§ DIRECTIONS:
Scan the data, and whenever a line contains "dimensions", copy it.

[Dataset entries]
Start of Block

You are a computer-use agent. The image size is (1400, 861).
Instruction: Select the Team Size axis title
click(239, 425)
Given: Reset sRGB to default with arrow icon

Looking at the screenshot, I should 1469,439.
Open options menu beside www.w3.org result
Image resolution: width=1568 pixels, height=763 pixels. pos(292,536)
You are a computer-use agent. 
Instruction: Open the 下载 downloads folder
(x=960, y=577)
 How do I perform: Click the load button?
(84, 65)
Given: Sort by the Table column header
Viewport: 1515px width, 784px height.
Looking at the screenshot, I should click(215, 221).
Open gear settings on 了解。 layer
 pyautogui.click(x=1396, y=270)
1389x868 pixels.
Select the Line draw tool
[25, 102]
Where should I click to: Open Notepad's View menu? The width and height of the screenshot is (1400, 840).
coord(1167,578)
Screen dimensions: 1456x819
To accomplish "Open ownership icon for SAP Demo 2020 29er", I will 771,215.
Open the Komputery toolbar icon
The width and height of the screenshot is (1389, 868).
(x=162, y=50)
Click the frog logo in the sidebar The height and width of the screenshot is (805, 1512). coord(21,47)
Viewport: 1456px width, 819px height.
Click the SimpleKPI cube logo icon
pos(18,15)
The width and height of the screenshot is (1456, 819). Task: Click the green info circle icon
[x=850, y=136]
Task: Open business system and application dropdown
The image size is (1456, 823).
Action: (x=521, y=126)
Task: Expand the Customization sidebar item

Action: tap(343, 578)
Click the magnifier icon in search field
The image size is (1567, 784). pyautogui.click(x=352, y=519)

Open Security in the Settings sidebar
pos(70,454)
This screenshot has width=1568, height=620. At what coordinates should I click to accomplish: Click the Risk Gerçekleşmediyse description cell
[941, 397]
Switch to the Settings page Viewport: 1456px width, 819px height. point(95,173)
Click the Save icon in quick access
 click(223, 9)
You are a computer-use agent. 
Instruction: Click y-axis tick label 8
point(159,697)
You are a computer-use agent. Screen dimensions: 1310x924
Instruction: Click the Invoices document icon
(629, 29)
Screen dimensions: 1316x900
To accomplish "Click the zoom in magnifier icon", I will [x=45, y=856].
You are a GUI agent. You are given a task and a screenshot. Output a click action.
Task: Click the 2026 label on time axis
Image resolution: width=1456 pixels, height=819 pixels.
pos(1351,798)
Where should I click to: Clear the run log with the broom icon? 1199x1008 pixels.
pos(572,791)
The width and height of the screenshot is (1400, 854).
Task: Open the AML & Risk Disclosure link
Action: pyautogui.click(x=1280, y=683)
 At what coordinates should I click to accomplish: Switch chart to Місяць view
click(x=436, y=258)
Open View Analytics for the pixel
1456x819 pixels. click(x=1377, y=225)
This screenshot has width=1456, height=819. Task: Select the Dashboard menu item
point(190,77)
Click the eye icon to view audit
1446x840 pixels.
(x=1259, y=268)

End of Block

§ COMPLETED EXERCISE:
Screen dimensions: 1456x819
You are a computer-use agent. Screen dimensions: 1310x924
Screen dimensions: 1316x900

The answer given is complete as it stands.